Cataracts in Children
What Are Cataracts?
Clouding or opacity of the eye’s normally-clear lens (located behind the colorful iris) is considered a cataract. When cataracts are present, incoming light and visual “pictures” are scattered before reaching the back of the eye (to the degree of the cataract’s severity).
If cataracts are present at birth, they are called congenital cataracts, and if formed in the first six months, they are called infantile cataracts. Cataracts can come in different forms and locations on the lens, and the density of the cataracts impacts the degree of vision loss.
How Are Cataracts Diagnosed?
Cloudy lenses may be identified visually by parents or a pediatrician, or they may be found during a preventative eye examination if there is a known family history of cataracts or other visual impairment. They may also be found during an eye examination when another visual impairment has been previously identified, or they may go undetected until symptoms (such as apparent poor vision, aversion to bright light, or strabismus) present in an otherwise healthy child.
Regardless, an ophthalmologist will diagnose clouded lenses as cataracts during a dilated eye exam.
Are There Treatments for Cataracts?
Young children with cataracts must be followed closely by their eye care specialist to ensure the cataract is not harming the child’s visual development. If a cataract causes minor visual issues in one eye, patching the healthy eye will encourage the eye with the cataract to continue functioning. If cataracts cause major visual issues in one or both eyes, surgery to remove the cloudy lens is the only effective treatment. After the surgery, young children are frequently given contact lenses or glasses to act as an exterior lens. In older children, the cloudy lens can be replaced with an intraocular artificial lens.

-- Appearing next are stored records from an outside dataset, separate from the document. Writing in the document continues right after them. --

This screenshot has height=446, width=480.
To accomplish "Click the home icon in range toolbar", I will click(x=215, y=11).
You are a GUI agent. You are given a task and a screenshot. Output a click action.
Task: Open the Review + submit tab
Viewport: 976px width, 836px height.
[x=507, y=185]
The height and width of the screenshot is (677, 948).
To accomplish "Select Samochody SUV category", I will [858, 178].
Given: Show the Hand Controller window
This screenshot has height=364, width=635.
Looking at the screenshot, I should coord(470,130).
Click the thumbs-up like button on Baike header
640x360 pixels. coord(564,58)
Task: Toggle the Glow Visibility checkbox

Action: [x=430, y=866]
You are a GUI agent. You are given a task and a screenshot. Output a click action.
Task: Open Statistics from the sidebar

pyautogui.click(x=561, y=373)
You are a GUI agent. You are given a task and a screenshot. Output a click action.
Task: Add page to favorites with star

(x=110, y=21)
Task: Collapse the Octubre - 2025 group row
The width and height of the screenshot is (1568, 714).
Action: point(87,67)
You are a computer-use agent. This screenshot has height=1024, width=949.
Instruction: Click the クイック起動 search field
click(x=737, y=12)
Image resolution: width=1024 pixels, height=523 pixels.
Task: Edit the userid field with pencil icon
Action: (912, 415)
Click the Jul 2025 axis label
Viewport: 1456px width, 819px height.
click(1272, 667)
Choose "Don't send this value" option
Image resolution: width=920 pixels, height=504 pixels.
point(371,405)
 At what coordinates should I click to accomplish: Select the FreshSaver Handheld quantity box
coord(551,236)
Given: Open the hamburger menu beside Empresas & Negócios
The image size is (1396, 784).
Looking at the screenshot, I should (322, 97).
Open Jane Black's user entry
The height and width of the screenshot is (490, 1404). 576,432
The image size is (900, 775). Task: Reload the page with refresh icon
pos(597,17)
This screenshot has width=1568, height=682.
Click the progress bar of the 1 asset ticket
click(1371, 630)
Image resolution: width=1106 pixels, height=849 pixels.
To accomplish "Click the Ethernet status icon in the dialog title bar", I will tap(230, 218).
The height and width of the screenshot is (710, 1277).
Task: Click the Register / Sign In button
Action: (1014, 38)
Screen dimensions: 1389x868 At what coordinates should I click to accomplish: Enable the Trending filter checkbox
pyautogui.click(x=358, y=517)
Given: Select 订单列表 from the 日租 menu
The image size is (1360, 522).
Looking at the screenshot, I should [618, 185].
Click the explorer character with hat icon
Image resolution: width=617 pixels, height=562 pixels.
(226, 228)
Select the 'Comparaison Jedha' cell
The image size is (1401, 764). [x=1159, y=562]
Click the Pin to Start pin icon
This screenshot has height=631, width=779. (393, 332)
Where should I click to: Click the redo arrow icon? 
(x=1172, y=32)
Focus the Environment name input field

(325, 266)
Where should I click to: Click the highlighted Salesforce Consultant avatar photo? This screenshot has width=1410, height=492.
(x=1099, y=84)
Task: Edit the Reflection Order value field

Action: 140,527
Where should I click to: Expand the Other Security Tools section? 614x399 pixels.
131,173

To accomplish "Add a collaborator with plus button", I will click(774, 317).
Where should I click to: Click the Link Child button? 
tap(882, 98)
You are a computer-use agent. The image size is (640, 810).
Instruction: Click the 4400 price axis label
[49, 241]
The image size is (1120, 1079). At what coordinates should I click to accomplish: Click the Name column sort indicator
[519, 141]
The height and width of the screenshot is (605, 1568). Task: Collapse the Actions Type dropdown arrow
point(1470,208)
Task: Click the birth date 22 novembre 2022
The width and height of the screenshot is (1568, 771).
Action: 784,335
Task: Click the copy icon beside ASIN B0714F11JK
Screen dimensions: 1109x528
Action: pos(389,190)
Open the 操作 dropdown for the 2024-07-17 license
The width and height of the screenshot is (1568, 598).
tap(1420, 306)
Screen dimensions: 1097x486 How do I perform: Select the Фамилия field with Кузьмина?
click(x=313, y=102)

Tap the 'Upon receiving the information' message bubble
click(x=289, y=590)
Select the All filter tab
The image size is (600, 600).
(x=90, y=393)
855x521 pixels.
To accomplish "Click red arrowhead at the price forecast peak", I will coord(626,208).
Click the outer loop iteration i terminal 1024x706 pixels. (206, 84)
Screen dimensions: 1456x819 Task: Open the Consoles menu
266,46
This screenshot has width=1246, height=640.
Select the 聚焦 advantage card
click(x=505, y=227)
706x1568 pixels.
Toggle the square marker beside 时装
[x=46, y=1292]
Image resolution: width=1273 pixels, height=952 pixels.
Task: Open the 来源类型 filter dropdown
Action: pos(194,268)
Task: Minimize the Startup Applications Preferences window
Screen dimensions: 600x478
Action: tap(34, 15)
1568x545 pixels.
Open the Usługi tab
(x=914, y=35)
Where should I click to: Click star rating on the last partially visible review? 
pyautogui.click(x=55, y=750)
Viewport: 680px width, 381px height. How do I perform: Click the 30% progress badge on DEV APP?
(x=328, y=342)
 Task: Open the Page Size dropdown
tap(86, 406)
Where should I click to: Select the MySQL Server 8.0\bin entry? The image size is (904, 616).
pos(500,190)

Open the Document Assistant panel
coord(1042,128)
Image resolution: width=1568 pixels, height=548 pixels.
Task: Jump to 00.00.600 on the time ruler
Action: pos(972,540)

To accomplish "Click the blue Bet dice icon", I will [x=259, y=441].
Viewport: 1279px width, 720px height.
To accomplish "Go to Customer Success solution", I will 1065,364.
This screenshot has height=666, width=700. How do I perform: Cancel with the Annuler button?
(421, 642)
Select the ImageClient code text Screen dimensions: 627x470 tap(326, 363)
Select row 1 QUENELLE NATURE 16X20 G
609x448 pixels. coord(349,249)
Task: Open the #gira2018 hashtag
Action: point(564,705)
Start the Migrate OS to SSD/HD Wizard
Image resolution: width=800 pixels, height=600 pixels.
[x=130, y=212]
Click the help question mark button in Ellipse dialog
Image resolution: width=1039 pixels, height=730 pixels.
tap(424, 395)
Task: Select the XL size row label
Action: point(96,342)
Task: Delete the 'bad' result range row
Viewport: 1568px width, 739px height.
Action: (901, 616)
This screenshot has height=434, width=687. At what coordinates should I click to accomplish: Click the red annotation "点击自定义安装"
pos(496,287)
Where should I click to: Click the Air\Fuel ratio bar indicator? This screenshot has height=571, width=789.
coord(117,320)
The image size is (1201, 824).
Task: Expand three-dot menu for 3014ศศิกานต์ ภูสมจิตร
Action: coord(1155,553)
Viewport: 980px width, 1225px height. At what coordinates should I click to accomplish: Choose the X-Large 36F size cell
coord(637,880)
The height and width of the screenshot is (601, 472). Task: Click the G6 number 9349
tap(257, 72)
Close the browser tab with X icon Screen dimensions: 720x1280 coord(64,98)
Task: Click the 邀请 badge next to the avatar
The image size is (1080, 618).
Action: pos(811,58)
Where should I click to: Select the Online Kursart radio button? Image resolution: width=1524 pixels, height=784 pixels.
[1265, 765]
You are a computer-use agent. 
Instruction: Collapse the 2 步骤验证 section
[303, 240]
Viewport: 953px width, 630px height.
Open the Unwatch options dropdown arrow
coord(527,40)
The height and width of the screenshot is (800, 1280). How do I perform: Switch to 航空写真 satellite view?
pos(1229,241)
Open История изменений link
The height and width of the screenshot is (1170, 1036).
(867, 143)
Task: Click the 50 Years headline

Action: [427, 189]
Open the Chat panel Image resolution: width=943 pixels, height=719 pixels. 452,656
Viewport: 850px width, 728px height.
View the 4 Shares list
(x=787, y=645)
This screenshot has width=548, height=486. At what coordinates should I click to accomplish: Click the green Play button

How Would You Describe the Eyesight of One with Cataracts and How Will My Child Function with It?
Cataracts cause a varying degree of blurry vision and dulling of color vibrancy.
If a cataract is present in one eye and your child has good vision in the other, he will not technically have “low vision.” However, diminished or absent vision in one eye can affect how your child functions. Some children find it straining to read from a chalkboard or catch an oncoming ball, and many children struggle with depth perception.
If cataracts are present in both eyes, your child’s vision can range from good to very poor. Your child’s teacher of students with visual impairments should perform a functional vision assessment to determine how your child uses remaining vision and a learning media assessment to determine which senses your child primarily uses to get information from the environment. These assessments, along with an orientation and mobility assessment conducted by a mobility specialist, will give the team information needed to make specific recommendations for your child to best access learning material and his or her environment.
You may learn your child has difficulty recognizing faces and facial expressions, accessing information from a distance, identifying small images or letters on paper, or travelling safely. If this is the case, your child may benefit from travel training from the mobility specialist, increased contrast of the environment, increased contrast of print by using a CCTV or screen-magnification software, and increased room and task lighting. Your child may also benefit from assistive technology to more easily write, read, use the computer, and access information and from techniques and additional accommodations to perform activities with limited vision.
Furthermore, your child may have discomfort and poorer vision in bright light as well as difficulty seeing in dimly lit environments. For daytime travel, recreation, or work, use sunglasses and hats. An infrared night scope may help with evening travel.